[Task description] Rewrite the lines below as a Markdown table with the columns "Row" and "Line," starting with the line that contains "At what coordinates" and going on through the last line. Skip blank lines and leave the pictures out.
──────── Task inputs ────────
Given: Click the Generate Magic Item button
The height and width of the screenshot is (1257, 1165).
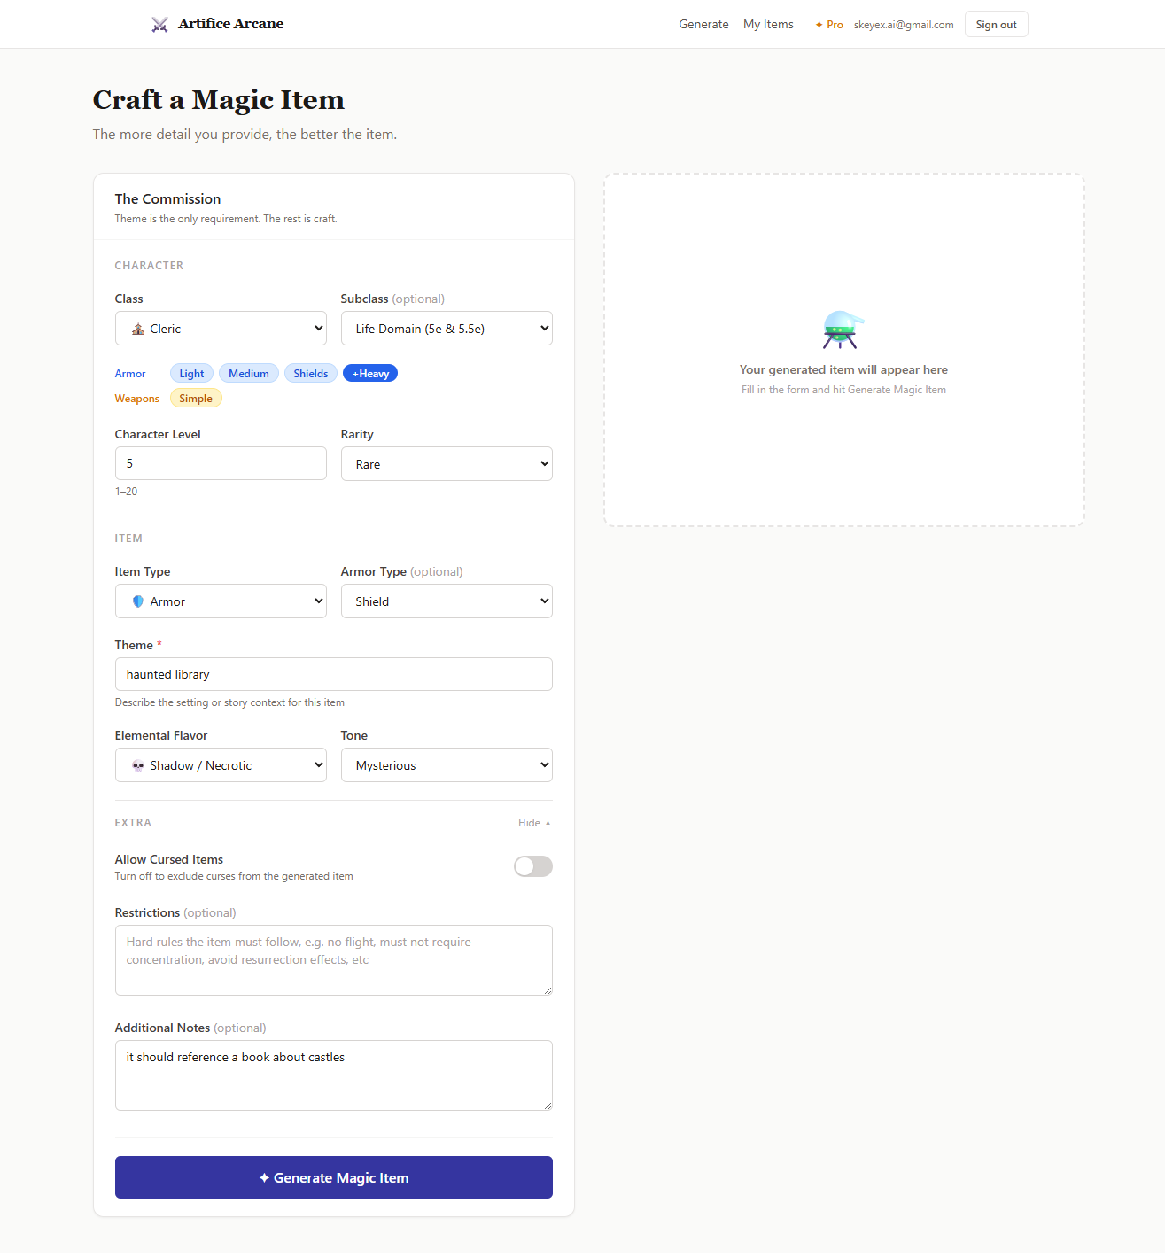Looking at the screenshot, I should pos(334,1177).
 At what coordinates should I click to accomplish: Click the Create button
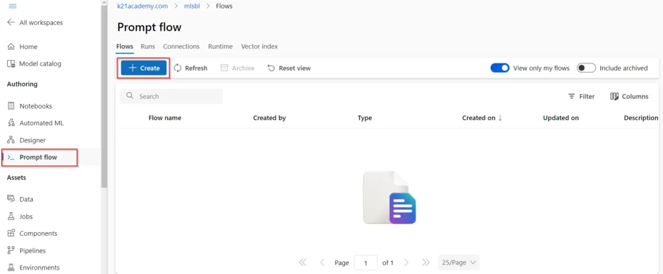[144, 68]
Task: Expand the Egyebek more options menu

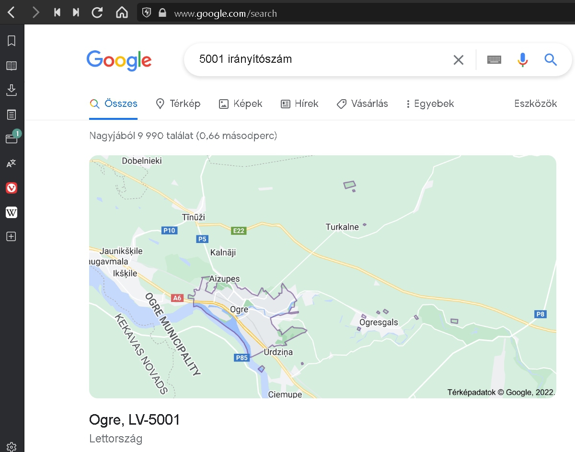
────────
[Exercise answer]
| Row | Line |
|---|---|
| 1 |  At what coordinates should I click to accomplish: Click the Create button |
| 2 | [144, 68] |
| 3 | Task: Expand the Egyebek more options menu |